Many market players said they expected the pricing of $450 million of Illinois State Toll Highway Authority highway bonds, but lead underwriter Donaldson, Lufkin & Jenrette Securities Corp. said late yesterday the deal was tentatively scheduled for next week to allow investors time to review bond documents.

Traders noted that the postponements will do little to alleviate supply pressure in the long run.

As interest rates head higher, they said, the market could improve somewhat as issuers back away. But if the prices improve and rates drop, the potential for gains will be limited by issuers returning to the primary sector.

The deals postponed yesterday join $1.4 billion of North Carolina Municipal Power Agency revenue bonds that were pulled from the market Tuesday and $450 million of Massachusetts Water Resources Authority general revenue bonds that were delayed Monday.

Approximately $5.4 billion of deals have been postponed or placed on a day-to-day basis over the last several weeks, according to available statistics compiled yesterday by The Bond Buyer. Total 30-day visible supply was calculated at $10.71 billion yesterday.

Secondary Market

Cash prices opened mostly unchanged as looming supply discouraged activity and the market hung in place, traders said.

"It's very difficult to trade this market and there is a lot of confusion out there," a Wall Street-based trader said. "Nobody is willing to take much risk here and getting short isn't the greatest thing to do either."

Some specialty bonds made gains of 1/8 to 1/4 point, but the strength was not broad based across the market.

Tax-exempts' near-term prospects will depend upon Treasury movement, traders noted, and the market will likely stick to a narrow range.

In the debt futures market, the December contract moved in a 17-tick range early on, hitting a low of 95.02 and a high of 95.19 by mid-morning.

By session's end, the December contract settled up 3/32 to 95.14, despite lower Treasury prices.

Traders also said there was MOB spread buying and the December MOB narrowed dramatically, moving to negative 268 from negative 285 Tuesday.

Secondary bid-wanted flow increased again yesterday, traders said, as prerefunded bonds and intermediate maturities were put up for sale. Traders also said several larger customer lists were said to be circulating in the Street.
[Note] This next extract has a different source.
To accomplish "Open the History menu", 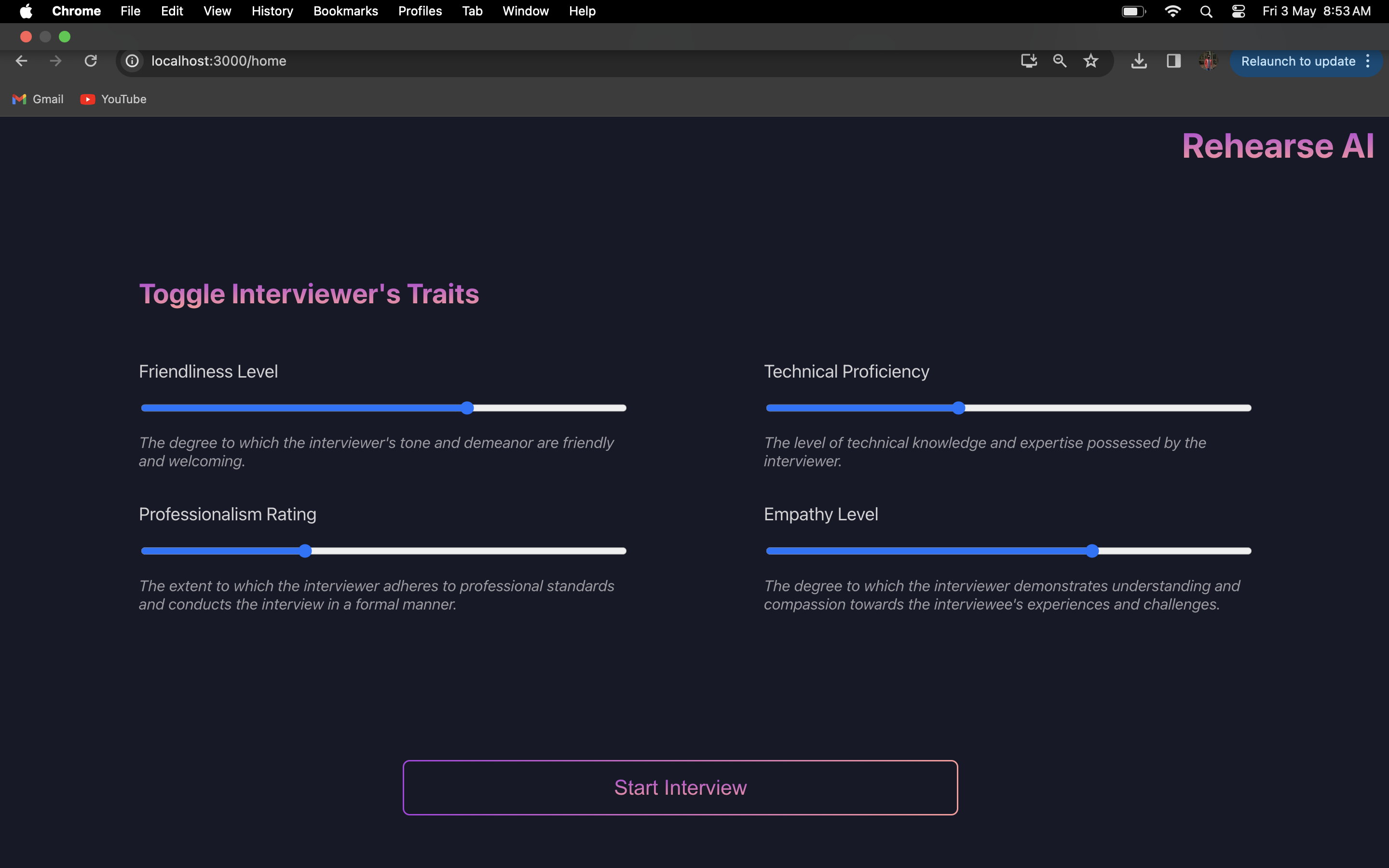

In addition, traders said that bonds of the New York Metropolitan Transportation Authority qualified for some secondary insurance.

In secondary dollar bond trading, prices were quoted unchanged but some bonds made gains of 1/8 to 1/4 point.

In late action, Chicago GO AMBAC 5 7/8s of 2022 were quoted at 93-1/2, to yield approximately 6.40% on the bid-side; Puerto Rico GO 6s of 2014 were quoted at 94 3/4-95, to yield 6.45%; and New York City Water Authority 6s of 2017 were quoted at 92 1/2-93, to yield 6.61%.

Denver Airport Authority AMT 6 3/4s of 2022 were quoted at 95 7/8-96, to yield 7.08%; Los Angeles Department of Water and Power 6s of 2032 were quoted at 94 3/4-95 1/4, to yield 6.36%; and Florida Board of Education 6s of 2025 were quoted at 94 3/4-95, to yield 6.38%.

In the short-term note secondary market, traders said yield were unchanged to five basis points lower on the day.

In late secondary action, Los Angeles Trans were quoted at 3.05% bid, 3% offered; Texas trans were quoted at 3.05% bid, 3% offered; and Wisconsin notes were quoted at 3.05% bid, 3% offered. New York State Trans were quoted at 3.15% bid, 3.10% offered.